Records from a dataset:
Content starts
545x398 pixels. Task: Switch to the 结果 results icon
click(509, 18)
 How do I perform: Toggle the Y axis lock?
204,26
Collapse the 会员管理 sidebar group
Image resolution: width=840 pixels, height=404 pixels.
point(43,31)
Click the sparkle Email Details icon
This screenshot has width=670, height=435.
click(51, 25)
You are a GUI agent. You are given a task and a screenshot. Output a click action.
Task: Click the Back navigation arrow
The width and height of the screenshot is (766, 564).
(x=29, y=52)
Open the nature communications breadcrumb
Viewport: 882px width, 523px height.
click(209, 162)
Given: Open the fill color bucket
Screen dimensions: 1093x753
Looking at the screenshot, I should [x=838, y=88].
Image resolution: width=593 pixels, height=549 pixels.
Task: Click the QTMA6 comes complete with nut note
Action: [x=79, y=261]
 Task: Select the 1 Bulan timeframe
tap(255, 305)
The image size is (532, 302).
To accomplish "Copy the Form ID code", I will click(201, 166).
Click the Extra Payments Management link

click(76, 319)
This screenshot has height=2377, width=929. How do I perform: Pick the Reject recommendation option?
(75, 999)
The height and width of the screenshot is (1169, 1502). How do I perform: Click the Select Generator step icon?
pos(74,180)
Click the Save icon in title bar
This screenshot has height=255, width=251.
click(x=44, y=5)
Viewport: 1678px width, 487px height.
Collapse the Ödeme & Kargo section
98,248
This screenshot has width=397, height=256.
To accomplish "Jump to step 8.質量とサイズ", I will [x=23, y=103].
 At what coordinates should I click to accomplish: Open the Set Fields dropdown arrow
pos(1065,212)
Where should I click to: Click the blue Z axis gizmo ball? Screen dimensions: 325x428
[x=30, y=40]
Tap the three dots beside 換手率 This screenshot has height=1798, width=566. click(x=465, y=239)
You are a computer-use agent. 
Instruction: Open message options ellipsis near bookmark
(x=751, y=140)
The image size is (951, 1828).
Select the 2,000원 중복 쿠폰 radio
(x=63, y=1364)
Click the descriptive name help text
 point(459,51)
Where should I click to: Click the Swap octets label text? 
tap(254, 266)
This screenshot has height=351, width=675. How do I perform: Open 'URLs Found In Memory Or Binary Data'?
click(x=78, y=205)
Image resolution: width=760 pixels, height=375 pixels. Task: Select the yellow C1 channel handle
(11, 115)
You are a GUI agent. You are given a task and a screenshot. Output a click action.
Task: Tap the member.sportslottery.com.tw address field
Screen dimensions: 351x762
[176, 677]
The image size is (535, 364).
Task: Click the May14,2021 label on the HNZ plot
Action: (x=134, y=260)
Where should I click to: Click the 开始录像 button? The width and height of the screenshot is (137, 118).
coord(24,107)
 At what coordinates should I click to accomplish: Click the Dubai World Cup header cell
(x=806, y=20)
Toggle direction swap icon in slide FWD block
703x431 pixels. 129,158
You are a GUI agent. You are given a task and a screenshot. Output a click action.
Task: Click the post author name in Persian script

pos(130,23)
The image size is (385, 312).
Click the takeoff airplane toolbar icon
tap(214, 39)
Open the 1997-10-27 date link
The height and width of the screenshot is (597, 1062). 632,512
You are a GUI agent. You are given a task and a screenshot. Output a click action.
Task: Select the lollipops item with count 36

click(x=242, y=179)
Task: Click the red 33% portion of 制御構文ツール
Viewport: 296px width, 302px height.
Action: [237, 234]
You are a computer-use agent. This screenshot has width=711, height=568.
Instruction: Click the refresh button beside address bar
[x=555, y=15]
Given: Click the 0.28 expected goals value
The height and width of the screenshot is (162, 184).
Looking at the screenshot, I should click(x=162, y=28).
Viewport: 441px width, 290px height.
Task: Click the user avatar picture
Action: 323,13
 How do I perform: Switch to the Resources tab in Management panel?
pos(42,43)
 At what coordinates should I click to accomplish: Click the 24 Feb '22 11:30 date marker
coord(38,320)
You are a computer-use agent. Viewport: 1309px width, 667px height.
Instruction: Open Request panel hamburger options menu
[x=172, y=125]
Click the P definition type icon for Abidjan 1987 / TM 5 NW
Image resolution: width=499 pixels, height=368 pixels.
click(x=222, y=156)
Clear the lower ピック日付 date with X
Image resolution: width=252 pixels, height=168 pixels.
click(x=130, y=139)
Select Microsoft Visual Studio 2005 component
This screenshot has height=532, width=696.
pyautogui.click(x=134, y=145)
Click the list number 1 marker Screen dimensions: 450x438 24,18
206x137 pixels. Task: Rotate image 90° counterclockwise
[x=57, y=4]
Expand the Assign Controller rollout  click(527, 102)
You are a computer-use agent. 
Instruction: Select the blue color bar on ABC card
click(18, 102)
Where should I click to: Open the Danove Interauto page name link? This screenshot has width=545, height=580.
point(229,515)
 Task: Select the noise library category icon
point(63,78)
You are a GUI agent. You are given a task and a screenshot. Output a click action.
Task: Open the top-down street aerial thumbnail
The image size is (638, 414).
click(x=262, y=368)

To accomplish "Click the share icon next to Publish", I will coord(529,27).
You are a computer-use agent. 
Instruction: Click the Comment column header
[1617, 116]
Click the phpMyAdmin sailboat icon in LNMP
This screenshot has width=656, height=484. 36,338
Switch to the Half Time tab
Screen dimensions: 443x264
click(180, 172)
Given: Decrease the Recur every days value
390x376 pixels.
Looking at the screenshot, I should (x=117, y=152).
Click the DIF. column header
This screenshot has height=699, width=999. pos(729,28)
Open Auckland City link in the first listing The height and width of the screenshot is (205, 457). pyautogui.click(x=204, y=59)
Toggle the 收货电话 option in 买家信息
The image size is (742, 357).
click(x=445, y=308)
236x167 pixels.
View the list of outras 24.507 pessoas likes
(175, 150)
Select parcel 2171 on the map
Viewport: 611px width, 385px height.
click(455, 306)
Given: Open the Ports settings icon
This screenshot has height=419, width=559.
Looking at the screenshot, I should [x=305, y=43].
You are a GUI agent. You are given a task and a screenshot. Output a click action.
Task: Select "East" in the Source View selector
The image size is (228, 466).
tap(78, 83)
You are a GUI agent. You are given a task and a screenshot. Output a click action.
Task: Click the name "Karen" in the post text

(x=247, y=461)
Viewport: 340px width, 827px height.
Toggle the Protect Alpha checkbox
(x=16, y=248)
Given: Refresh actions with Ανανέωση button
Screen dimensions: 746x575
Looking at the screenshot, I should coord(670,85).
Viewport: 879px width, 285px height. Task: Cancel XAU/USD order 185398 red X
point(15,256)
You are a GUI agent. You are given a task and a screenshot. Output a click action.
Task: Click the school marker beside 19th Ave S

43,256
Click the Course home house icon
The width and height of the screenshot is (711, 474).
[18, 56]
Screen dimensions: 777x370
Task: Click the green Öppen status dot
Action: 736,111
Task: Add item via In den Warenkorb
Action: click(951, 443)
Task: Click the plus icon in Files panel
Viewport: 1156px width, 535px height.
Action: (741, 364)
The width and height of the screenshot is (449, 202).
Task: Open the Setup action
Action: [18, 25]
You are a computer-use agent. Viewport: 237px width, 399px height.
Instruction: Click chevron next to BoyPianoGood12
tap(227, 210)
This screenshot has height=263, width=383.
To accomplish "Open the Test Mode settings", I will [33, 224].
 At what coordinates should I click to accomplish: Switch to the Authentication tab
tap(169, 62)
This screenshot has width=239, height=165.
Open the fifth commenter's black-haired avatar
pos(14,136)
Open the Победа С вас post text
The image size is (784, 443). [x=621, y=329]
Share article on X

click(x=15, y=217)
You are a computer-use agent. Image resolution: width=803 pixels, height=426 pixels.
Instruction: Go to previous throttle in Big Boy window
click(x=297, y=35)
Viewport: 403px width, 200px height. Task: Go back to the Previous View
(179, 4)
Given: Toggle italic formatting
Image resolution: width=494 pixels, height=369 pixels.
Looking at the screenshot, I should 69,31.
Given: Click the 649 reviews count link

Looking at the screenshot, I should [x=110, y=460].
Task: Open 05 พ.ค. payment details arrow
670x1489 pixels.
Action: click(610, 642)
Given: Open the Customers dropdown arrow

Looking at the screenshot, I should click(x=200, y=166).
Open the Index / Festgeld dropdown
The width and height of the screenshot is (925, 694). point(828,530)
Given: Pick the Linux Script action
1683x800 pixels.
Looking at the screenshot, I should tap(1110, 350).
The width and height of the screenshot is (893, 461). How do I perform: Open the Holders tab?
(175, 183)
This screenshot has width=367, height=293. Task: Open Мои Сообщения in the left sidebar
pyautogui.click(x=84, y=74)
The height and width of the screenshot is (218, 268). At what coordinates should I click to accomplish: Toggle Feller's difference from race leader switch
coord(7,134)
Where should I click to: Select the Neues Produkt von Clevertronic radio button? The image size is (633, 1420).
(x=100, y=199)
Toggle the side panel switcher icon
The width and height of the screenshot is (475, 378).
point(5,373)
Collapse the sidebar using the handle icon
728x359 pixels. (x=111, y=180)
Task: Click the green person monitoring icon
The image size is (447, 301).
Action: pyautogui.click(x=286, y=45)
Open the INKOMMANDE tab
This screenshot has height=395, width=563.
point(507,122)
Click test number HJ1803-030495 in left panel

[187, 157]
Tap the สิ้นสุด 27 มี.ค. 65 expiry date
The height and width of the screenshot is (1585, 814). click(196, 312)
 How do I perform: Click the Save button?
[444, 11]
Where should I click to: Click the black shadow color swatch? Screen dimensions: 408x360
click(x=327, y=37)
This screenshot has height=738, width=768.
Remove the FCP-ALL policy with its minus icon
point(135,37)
Content ends
## Problem description
Lines that hold "computer" are the ones to copy, so pick each out from the data.

## Exercise result
You are a computer-use agent. 
You are a computer-use agent. This screenshot has width=711, height=568.
You are a computer-use agent. Viewport: 1309px width, 667px height.
You are a computer-use agent. 
You are a computer-use agent. 
You are a computer-use agent. Viewport: 237px width, 399px height.
You are a computer-use agent. Image resolution: width=803 pixels, height=426 pixels.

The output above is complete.